The rumor that Apple has plans a $20 "premium" price tag for games apps in the iTunes App Store is gaining traction on the Web—some claim that Apple sources have said it's really going to happen. While this move will enable a "top tier" of applications, and will direct more money into the pockets of developers, it also hints at something bigger: The next iPhone will be a powerful portable gaming machine.
Sure there are lots of games already out there for the iPhone and iPod Touch—even big titles like the port of desktop classic Sim City—but as far as big players in the games-writing world are concerned, the cost of developing for the iPhone is difficult to recuperate using the existing app pricing structure. Hence the pressure to create a $20 price bracket.
And that's the key to the next-gen iPhone too. It all adds up if you list the clues.
First, Apple's shown a renewed interest in improving the graphics capabilities of its laptops—long considered a slight weak spot in the hardware design. The new batch of MacBooks incorporate new Nvidia portable graphics, giving some machines a total of two graphics chipsets. There's no reason to think they're not considering revving the graphics of the iPhone either, which is currently powerful enough to run Sim City, but can't cope with full-on 3D graphics gaming.

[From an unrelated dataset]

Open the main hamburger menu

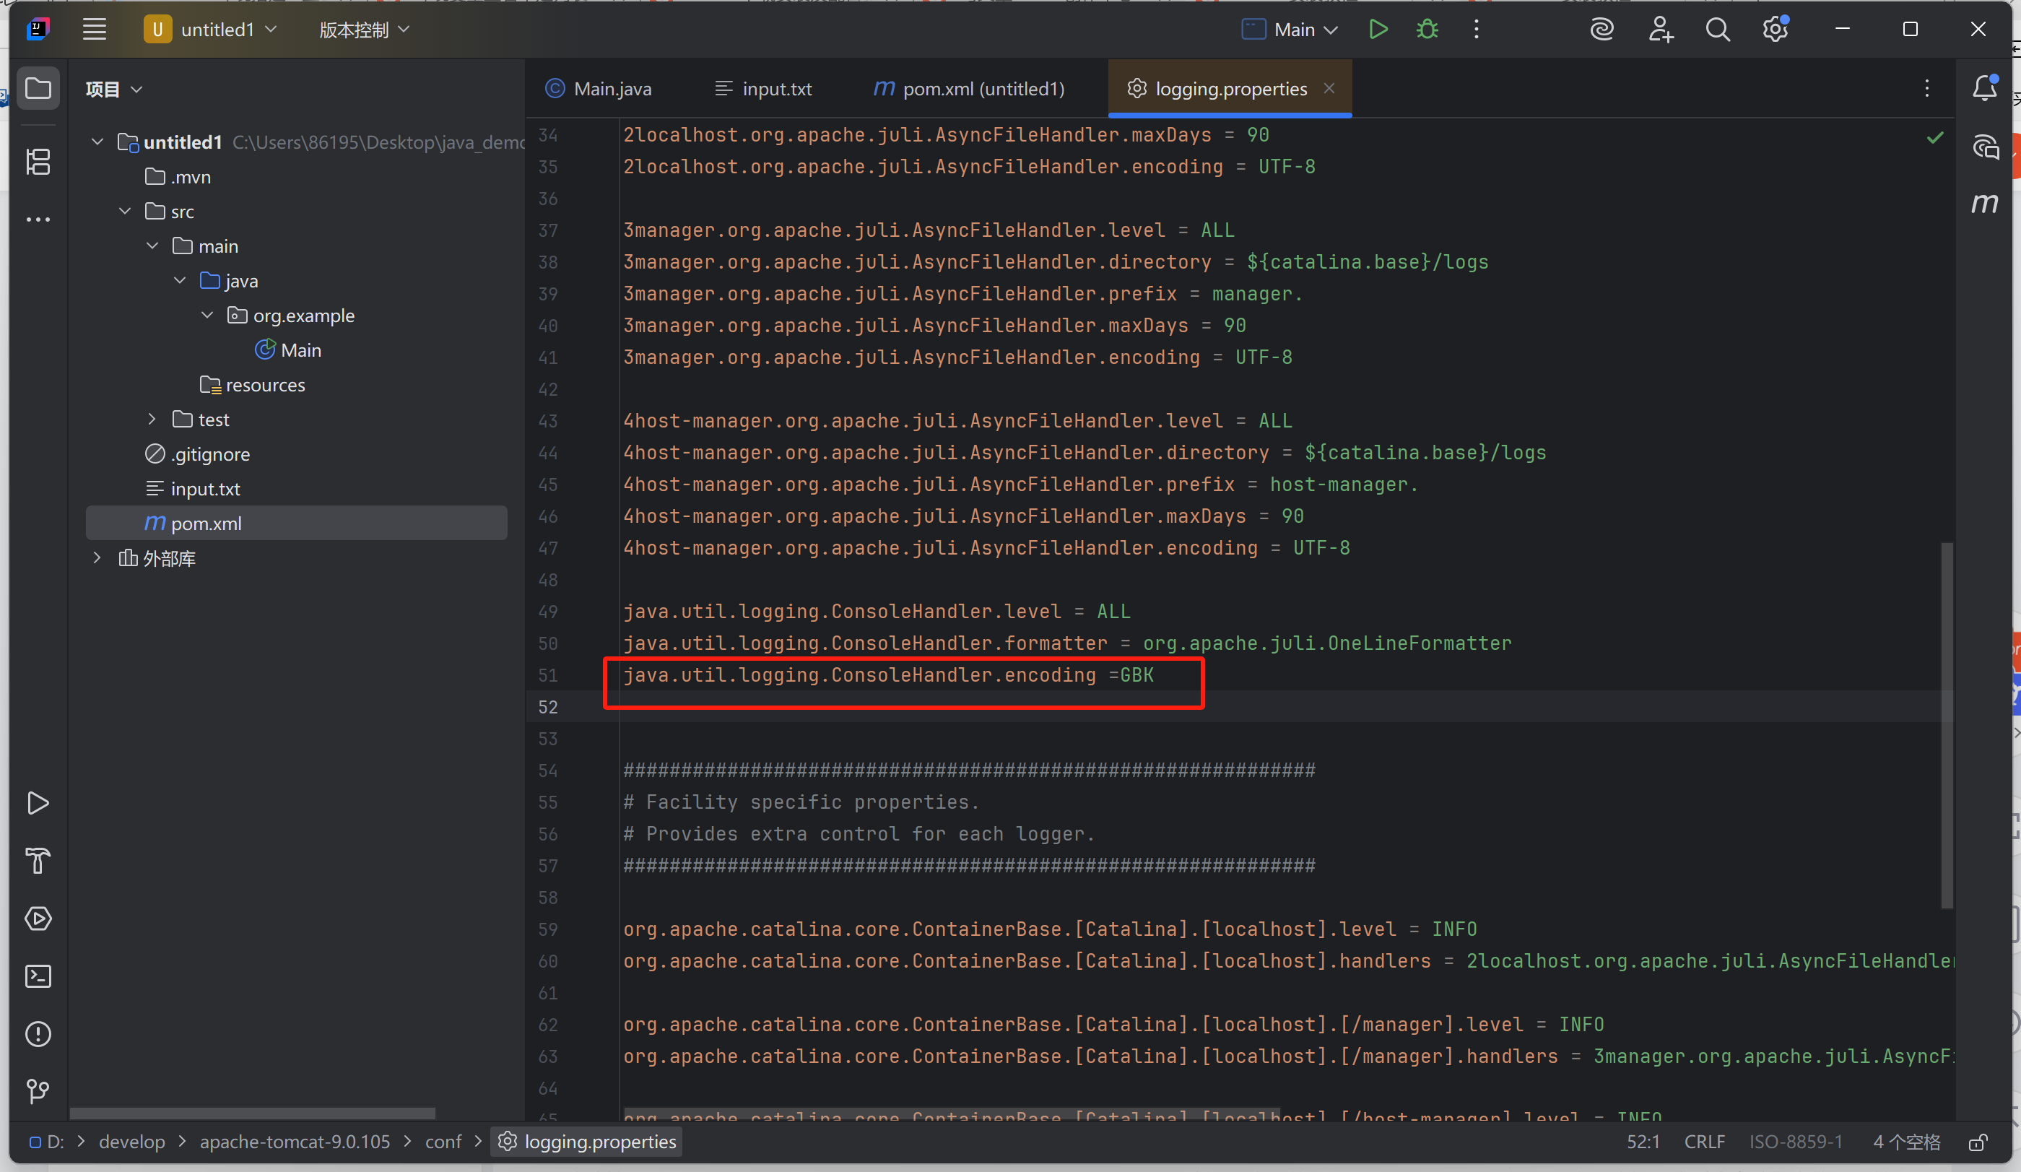pos(94,29)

There's also Apple's reluctance to allow gaming add-ons for existing devices. There's a prototype d-pad controller popping up in the wild, but it'll be unlikely to garner official support from Apple. That could mean that Apple is being conservative and wants to keep control of the iPhone's uses, or that it's preserving gaming for the next-gen version.

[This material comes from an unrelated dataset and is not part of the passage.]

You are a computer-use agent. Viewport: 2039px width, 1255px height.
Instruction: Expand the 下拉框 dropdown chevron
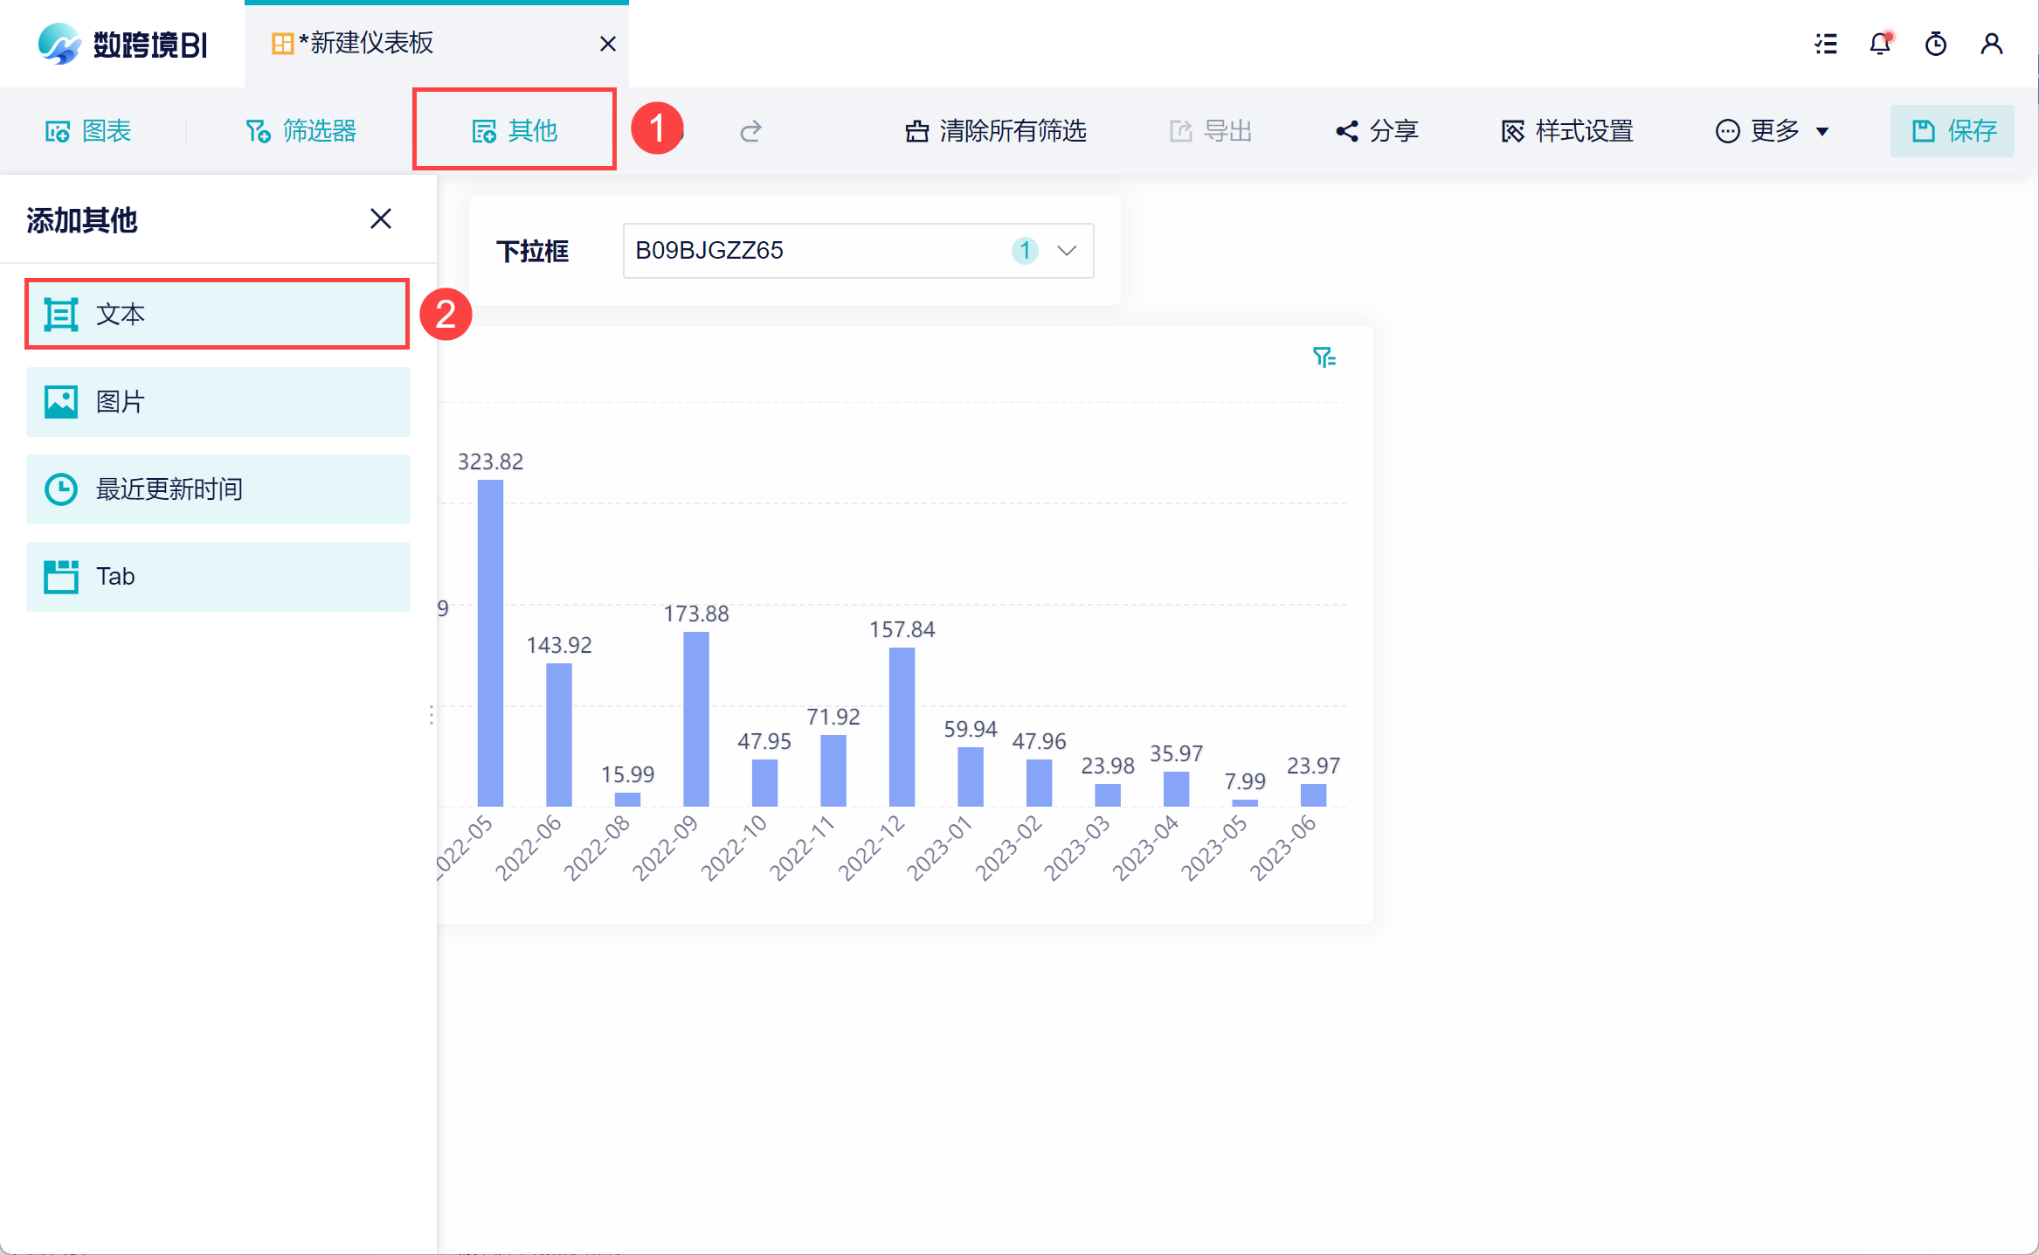click(1067, 251)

While Sony improved the PSP last year into the PSP-3000, it was more of a revamp than an upgrade—nothing particularly improved its processing power, and there are no official plans to upgrade the machine into a "PSP2" anytime soon. Nintendo's DS had a similar cosmetic tweak into the DSi, which added a camera and a browser, but it hardly came close to being a "DS2" upgrade.

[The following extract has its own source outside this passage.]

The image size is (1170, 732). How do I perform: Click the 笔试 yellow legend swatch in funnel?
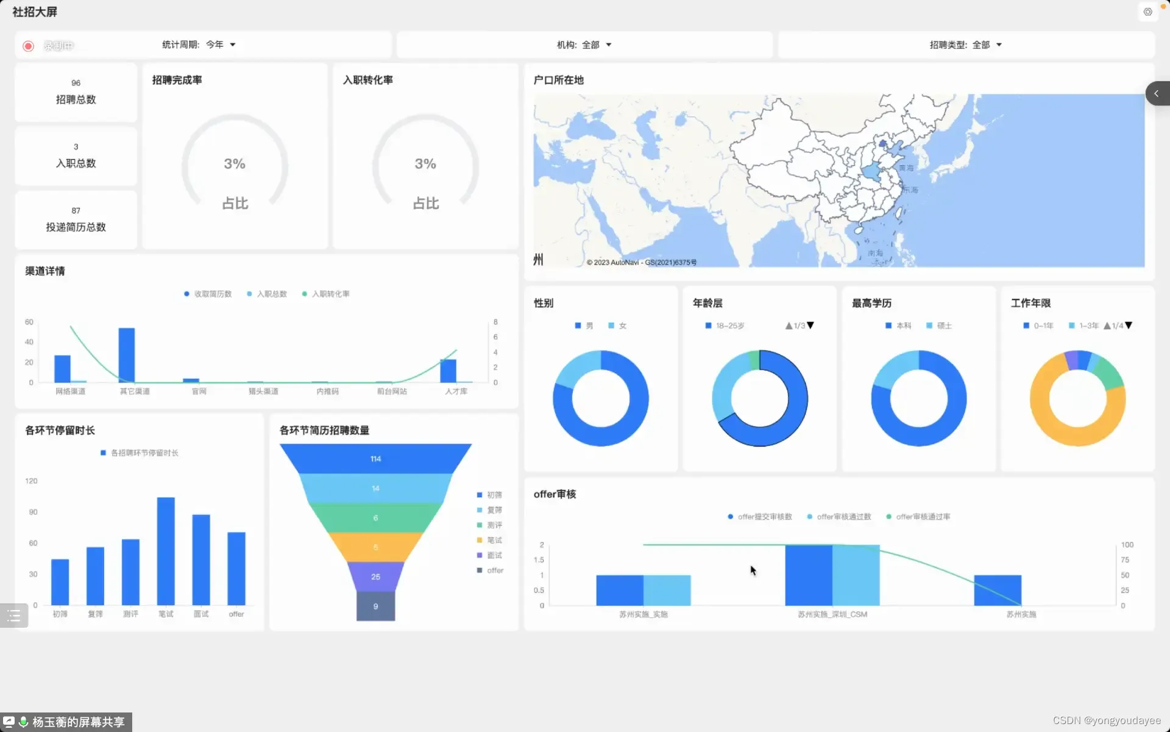point(480,540)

Meanwhile we know that Apple is working on iPhone version 3. It took just one year for the iPhone to transform into the more powerful iPhone 3G, and it's already half way through another year. There are suggestions in the recent firmware of an iPhone "2,1", that sounds like a big step up from the current "1,2" hardware. And recently it was revealed that Apple's research team was busy beavering away on significant navigation apps and location-based-services, presumably for a next-gen iPhone.
It would be remiss of Apple to not take advantage of the "upgrade gap" left by Sony and Nintendo, and introduce the iPhone 3.0 into the portable gaming market.
Finally, Apple has carefully worked to push the gaming PR of the iPhone, even so far as the "it's not a phone, it's a console experience" comment of John Geleynse, Apple's Director of Technology Evangelism, late last year. If he was referring to the iPhone 3G—not so much. But if he had the iPhone version 3 in mind, possibly, yes.